Identity theft continues to be a buzz phrase. We’ve been hearing a lot in the news lately about ways in which the federal government is seeking to protect citizens from identity theft. We need look no further than the federal Real ID mandate which will require everyone in the country to obtain a “Real ID” to board commercial aircraft without a passport by October 2020.
The Centers for Medicare and Medicare Services (CMS) is no different. CMS recently sent out new Medicare cards to all Medicare beneficiaries. Why? To help prevent fraud. The new cards use a unique, randomly assigned Medicare number known as a Medicare Beneficiary Identifier (MBI). Previously, Medicare cards used the beneficiary’s Social Security number which left the individual vulnerable to fraud.
Using MBIs instead of Social Security numbers helps protect Medicare beneficiaries from medical identity theft.
Medical Identity: The Fastest Form of Identity Theft
Indeed, medical identity theft is the “fastest growing” form of identity theft, according the Office of Inspector General (OIG) for the U.S. Department of Health and Human Services. For identity thieves, Medicare numbers and other protected health information can be even more valuable than credit card information. This type of healthcare fraud costs the federal government and taxpayers billions of dollars each year; for example, in FY 2018, the OIG reported expected investigative recoveries of $2.91 billion.
Identity thieves frequently target Medicare beneficiaries with scams promising “free” medical devices such as scooters, back or knee braces. The goal is not to provide the device but to obtain the beneficiary’s medical information. Additionally, Medicare beneficiaries who are the victims of medical identity theft might face delays in care or even denial of care because of the fraud.

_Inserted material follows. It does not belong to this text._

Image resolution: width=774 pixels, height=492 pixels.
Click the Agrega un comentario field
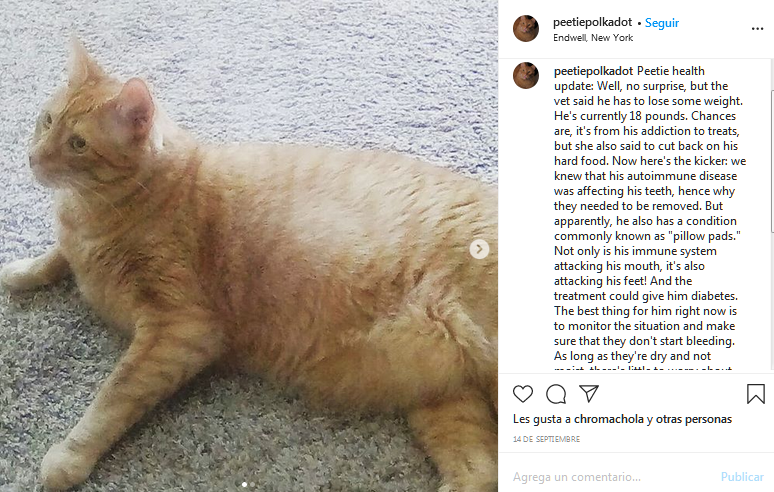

Under the Medicare Access and CHIP Reauthorization Act of 2015, CMS was required to issue new Medicare cards with the MBI no later than April 2019. CMS began mailing out the new cards in April 2018 and completed mailing more than 61 million cards ahead of the scheduled deadline.
How Thieves Use a Beneficiary’s Identity
Medical identify theft from a Medicare beneficiary can be a virtual gold mine. Thieves can use a Medicare beneficiary’s medical identity to:
- Submit false claims for healthcare services that the beneficiary never received;
- Submit false claims for more healthcare services than the beneficiary received;
- Submit duplicate bills for services; and
- Commit prescription fraud to obtain medications — often opioids — that are then sold on the streets.
Medicare Part D, the optional prescription drug benefit, covered 45 million Medicare beneficiaries in 2015. Almost Medicare 460,000 beneficiaries received prescriptions for high amounts of opioids in 2017.
In the Medicare program, approximately 10% of every budget dollar is lost to fraud, waste, or abuse. Overall, experts estimate that more than 20% of healthcare spending is lost to healthcare fraud.
The move to replace Social Security numbers on Medicare cards with a randomly generated MBI should reduce the risk of identity theft for Medicare beneficiaries as well as reduce fraud and abuse in the Medicare system.